• _TASK TO CARRY OUT_
Return the records in full, exactly as given.

• _RECORDS SHOWN_
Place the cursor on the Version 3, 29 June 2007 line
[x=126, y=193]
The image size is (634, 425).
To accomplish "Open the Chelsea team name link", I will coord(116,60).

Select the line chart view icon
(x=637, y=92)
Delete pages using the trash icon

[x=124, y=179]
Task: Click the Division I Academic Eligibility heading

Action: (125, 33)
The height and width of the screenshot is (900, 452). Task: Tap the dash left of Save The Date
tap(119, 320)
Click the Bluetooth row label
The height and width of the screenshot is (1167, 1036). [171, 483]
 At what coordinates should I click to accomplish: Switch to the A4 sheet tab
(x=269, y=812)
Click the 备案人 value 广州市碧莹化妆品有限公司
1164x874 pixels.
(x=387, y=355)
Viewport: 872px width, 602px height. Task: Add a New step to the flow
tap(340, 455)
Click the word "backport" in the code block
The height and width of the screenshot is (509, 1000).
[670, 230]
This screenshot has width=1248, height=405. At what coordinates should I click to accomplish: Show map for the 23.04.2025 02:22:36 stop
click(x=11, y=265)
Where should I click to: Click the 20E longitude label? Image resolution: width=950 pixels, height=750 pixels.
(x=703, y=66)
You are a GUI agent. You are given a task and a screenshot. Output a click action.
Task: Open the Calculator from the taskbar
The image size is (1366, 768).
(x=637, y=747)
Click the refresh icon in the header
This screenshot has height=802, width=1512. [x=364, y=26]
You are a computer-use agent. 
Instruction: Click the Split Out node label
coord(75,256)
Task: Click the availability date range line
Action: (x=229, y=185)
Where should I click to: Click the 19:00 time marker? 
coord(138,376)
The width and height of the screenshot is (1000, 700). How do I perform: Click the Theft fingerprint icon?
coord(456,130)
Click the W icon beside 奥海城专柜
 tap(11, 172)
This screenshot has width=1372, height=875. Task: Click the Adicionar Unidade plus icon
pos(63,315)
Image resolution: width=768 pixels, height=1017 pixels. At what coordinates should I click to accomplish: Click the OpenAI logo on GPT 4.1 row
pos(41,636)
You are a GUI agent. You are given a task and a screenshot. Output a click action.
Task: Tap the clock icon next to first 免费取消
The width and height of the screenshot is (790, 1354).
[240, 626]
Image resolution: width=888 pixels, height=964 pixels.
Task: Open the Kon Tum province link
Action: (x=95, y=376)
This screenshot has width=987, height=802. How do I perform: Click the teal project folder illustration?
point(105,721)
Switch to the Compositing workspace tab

• _ANSWER SECTION_
Place the cursor on the Version 3, 29 June 2007 line
[x=126, y=193]
The image size is (634, 425).
To accomplish "Open the Chelsea team name link", I will coord(116,60).

Select the line chart view icon
(x=637, y=92)
Delete pages using the trash icon

[x=124, y=179]
Task: Click the Division I Academic Eligibility heading

Action: (125, 33)
The height and width of the screenshot is (900, 452). Task: Tap the dash left of Save The Date
tap(119, 320)
Click the Bluetooth row label
The height and width of the screenshot is (1167, 1036). [171, 483]
 At what coordinates should I click to accomplish: Switch to the A4 sheet tab
(x=269, y=812)
Click the 备案人 value 广州市碧莹化妆品有限公司
1164x874 pixels.
(x=387, y=355)
Viewport: 872px width, 602px height. Task: Add a New step to the flow
tap(340, 455)
Click the word "backport" in the code block
The height and width of the screenshot is (509, 1000).
[670, 230]
This screenshot has width=1248, height=405. At what coordinates should I click to accomplish: Show map for the 23.04.2025 02:22:36 stop
click(x=11, y=265)
Where should I click to: Click the 20E longitude label? Image resolution: width=950 pixels, height=750 pixels.
(x=703, y=66)
You are a GUI agent. You are given a task and a screenshot. Output a click action.
Task: Open the Calculator from the taskbar
The image size is (1366, 768).
(x=637, y=747)
Click the refresh icon in the header
This screenshot has height=802, width=1512. [x=364, y=26]
You are a computer-use agent. 
Instruction: Click the Split Out node label
coord(75,256)
Task: Click the availability date range line
Action: (x=229, y=185)
Where should I click to: Click the 19:00 time marker? 
coord(138,376)
The width and height of the screenshot is (1000, 700). How do I perform: Click the Theft fingerprint icon?
coord(456,130)
Click the W icon beside 奥海城专柜
 tap(11, 172)
This screenshot has width=1372, height=875. Task: Click the Adicionar Unidade plus icon
pos(63,315)
Image resolution: width=768 pixels, height=1017 pixels. At what coordinates should I click to accomplish: Click the OpenAI logo on GPT 4.1 row
pos(41,636)
You are a GUI agent. You are given a task and a screenshot. Output a click action.
Task: Tap the clock icon next to first 免费取消
The width and height of the screenshot is (790, 1354).
[240, 626]
Image resolution: width=888 pixels, height=964 pixels.
Task: Open the Kon Tum province link
Action: (x=95, y=376)
This screenshot has width=987, height=802. How do I perform: Click the teal project folder illustration?
point(105,721)
Switch to the Compositing workspace tab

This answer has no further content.